The rule will apply 90 days after their fifth birthday, giving three months for children to get both doses of the vaccine.
“It’s giving residents time until February, which is three months away to make their decisions, work with their children and recognize the window that we missed with the 12 year olds originally,” said Coun. Dawn Kilmer, who made the motion to change the wording of the policy.
“It does allow residents and our employees to wrap their head around it and be more clear what our policy expects at the doors of our facilities.”
Most of the councillors were in favour of the change.
“It’s bringing us in line with the new vaccination regulations,” said Mayor Greg Dionne of the updated rules.
The province has been vaccinating five to 11 year olds for since Nov. 24 after the Pfizer mRNA vaccine was approved for that age group by Health Canada.

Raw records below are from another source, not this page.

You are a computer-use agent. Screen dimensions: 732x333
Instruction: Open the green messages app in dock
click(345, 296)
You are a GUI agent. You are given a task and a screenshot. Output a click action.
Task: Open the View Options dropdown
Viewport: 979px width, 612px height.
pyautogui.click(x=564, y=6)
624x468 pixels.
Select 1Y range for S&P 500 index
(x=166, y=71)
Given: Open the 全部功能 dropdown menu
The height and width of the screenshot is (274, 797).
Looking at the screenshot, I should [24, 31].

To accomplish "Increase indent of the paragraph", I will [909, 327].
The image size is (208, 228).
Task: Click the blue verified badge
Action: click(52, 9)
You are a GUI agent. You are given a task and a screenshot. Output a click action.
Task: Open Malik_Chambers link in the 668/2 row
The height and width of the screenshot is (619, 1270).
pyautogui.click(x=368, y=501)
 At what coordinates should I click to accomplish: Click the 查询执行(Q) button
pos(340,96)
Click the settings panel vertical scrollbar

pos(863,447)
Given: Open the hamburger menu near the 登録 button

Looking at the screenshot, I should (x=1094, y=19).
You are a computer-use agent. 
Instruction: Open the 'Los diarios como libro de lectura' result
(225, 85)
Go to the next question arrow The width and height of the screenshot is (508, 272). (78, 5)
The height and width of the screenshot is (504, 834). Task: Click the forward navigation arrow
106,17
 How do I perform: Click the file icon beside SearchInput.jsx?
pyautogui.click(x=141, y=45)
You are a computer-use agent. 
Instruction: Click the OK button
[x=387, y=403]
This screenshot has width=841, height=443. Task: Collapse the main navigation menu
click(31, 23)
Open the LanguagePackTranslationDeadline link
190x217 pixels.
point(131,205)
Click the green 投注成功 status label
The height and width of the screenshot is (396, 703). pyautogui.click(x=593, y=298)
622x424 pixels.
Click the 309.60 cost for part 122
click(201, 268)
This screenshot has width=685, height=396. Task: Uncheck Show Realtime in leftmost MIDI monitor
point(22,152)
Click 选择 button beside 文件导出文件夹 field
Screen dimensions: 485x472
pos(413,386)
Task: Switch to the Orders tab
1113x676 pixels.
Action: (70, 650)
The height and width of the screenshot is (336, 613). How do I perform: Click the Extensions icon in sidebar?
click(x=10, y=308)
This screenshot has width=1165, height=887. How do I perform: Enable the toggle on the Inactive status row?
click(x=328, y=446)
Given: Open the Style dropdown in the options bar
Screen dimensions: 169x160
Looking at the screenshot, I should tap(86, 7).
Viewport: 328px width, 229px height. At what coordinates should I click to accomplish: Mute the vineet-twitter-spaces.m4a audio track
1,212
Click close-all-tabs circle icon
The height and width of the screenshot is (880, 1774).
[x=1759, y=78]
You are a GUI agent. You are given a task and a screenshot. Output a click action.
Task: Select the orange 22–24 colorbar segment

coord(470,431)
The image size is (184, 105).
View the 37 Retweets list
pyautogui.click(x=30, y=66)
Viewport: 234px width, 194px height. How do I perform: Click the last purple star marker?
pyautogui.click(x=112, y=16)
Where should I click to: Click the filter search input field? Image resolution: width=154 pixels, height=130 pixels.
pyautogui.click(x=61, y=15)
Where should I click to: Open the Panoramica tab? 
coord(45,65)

“This motion does appear to be in line with what Dr. Chokani had stated to us at City Council when he attended a public city council meeting,” Coun. Terra Lennox-Zepp said. “The idea being that he was asking us as a city to take further and more restrictions than what the province had been requiring and the reason was public safety.”
Some councillors said that they were uncomfortable making the rule for children who are too young to be able to get vaccines without parental approval.
Both Coun. Blake Edwards and Coun. Tony Head voted against the motion, which passed with the other seven members of council in favour.
“I want to support this, but I don’t want to support this,” said Edwards. “Most of the public are on board with 12 plus. I don’t know whether the majority of the public are on board with five to 12 because it’s so new.”
He said in a few weeks he would probably support the change and was fully supportive of the notion that older youth should be vaccinated.
“At 12 plus, kids have a voice,” Edwards said. “Now we have kids five to 12 that have parents that aren’t buying into this and aren’t going to change. Those little kids don’t have a say.”
Head reiterated Edward’s position on making changes that impact children who have no say.
“Five year olds don’t have a voice,” he said.
Both police stations, the City Hall foyer and airport are exempted from the requirement.
A negative COVID test can be substituted for the vaccine requirement but it needs to be less than 72 hours old and cannot be one issued by the Sask. Health Authority.
Rapid tests are available in Prince Albert at Colette Portamedic Services and Prairie Industrial Health Services and PCR testing is available at ITS Occupational Health Services.
Shoppers Drug Mart carries self collection kits.